▶ _Task details_
Exactly reproduce the line containing "The width and" and all later lines to the end of the entries, leaving the pictures out of your copy.

(Material for this task begins)

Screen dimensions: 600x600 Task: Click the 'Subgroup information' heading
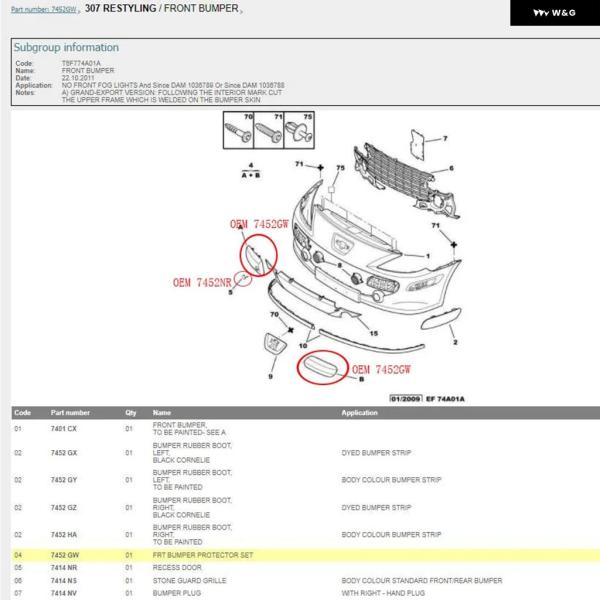(66, 47)
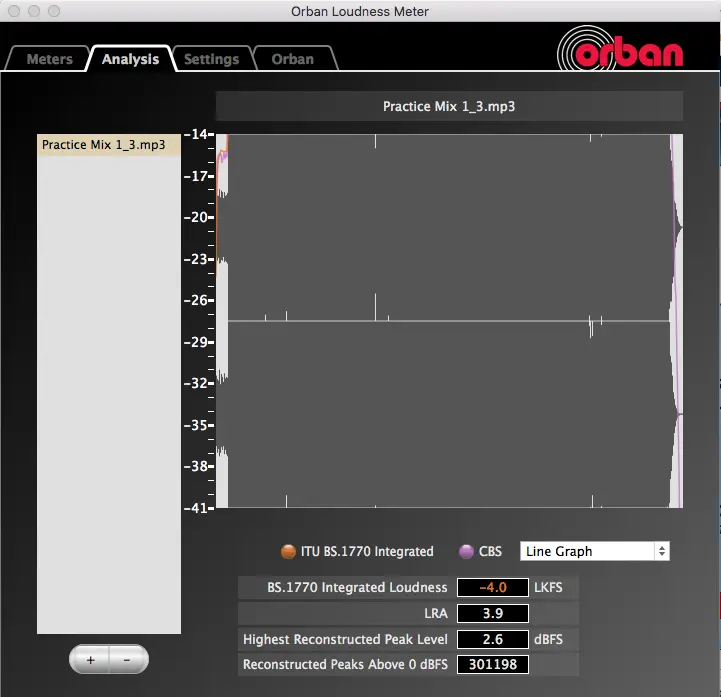Switch to the Meters tab
The height and width of the screenshot is (697, 721).
tap(49, 59)
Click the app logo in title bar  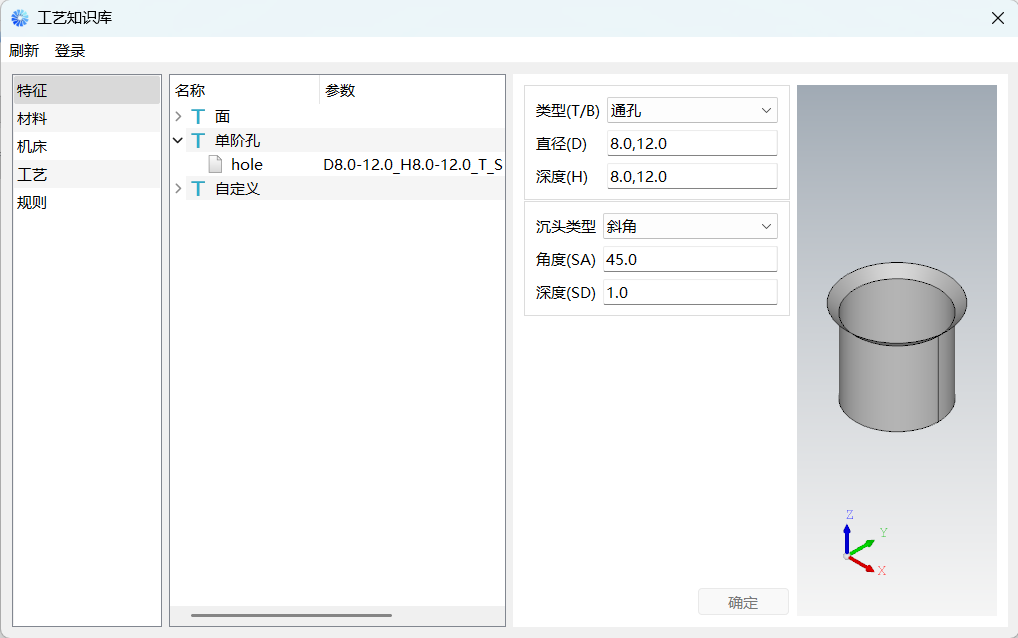click(20, 18)
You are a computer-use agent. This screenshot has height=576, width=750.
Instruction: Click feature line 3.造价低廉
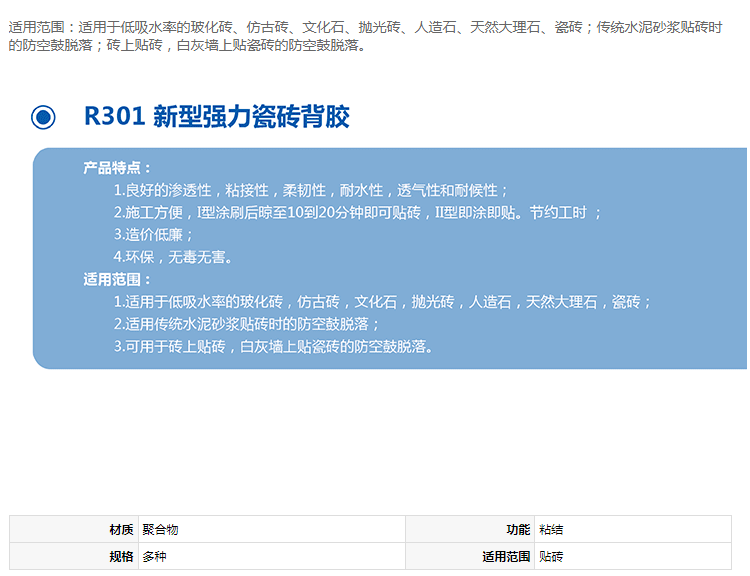point(153,234)
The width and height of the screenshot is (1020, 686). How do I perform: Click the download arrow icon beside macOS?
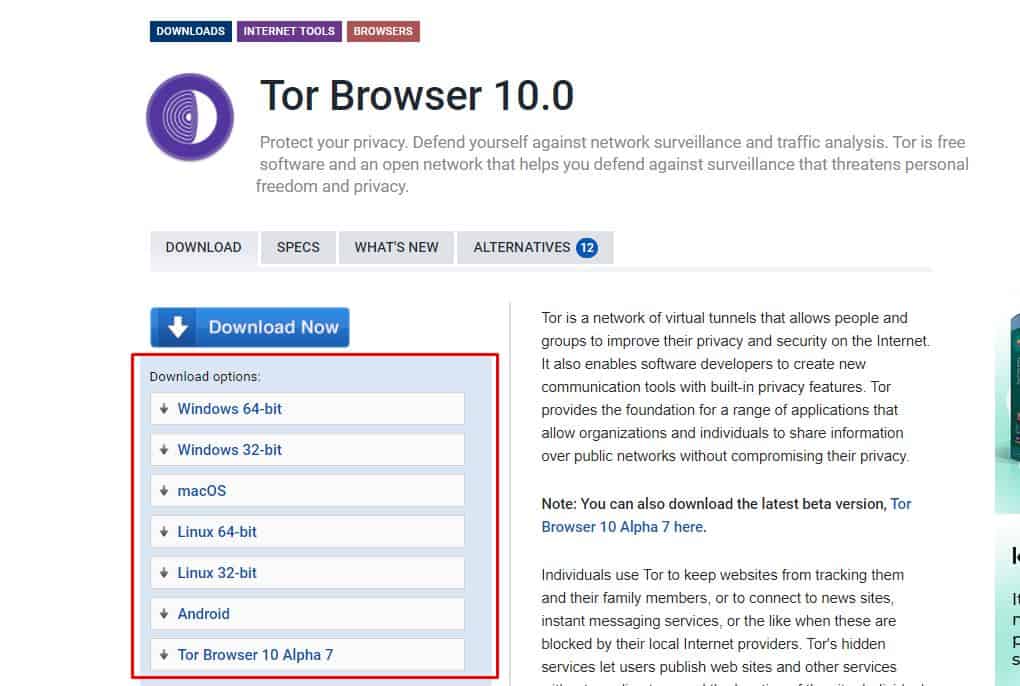click(163, 491)
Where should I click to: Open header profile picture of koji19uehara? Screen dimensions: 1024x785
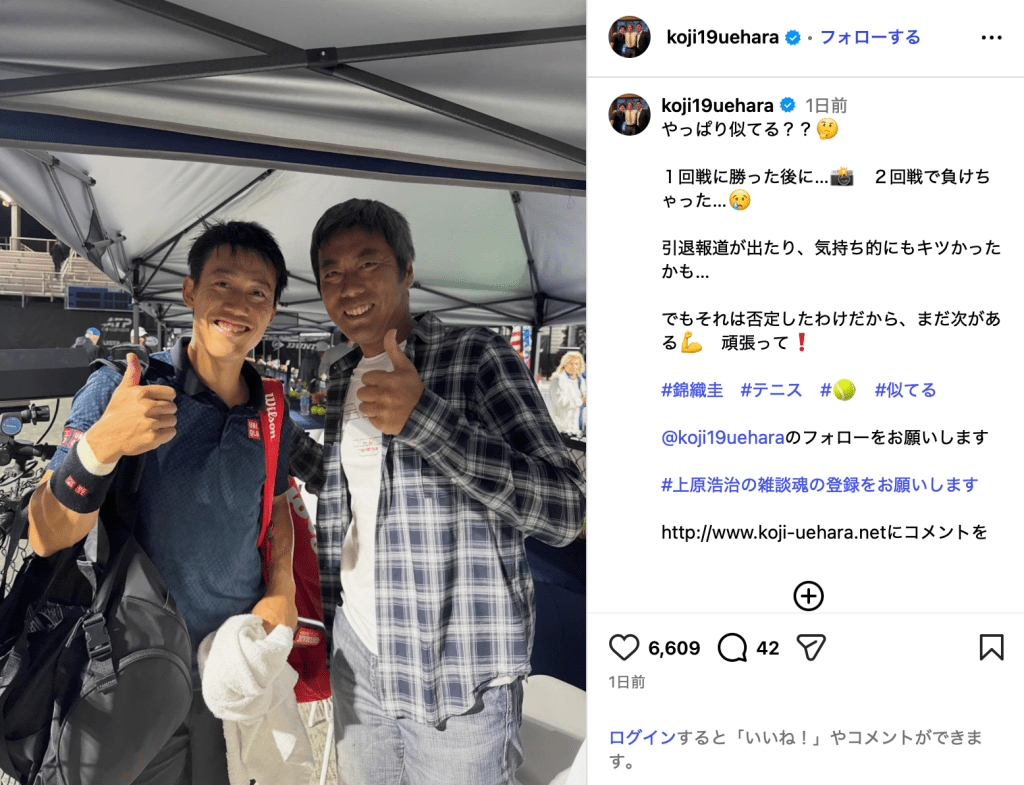[630, 37]
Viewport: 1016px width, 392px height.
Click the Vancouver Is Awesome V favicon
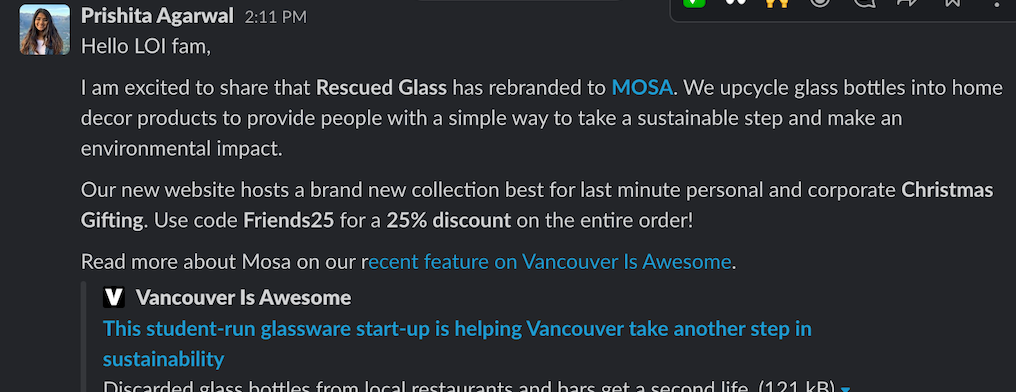point(113,298)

(Material for this task ends)

▶ _Expected answer_
The width and height of the screenshot is (1020, 686). How do I perform: Click the download arrow icon beside macOS?
click(163, 491)
Where should I click to: Open header profile picture of koji19uehara? Screen dimensions: 1024x785
[630, 37]
Viewport: 1016px width, 392px height.
Click the Vancouver Is Awesome V favicon
point(113,298)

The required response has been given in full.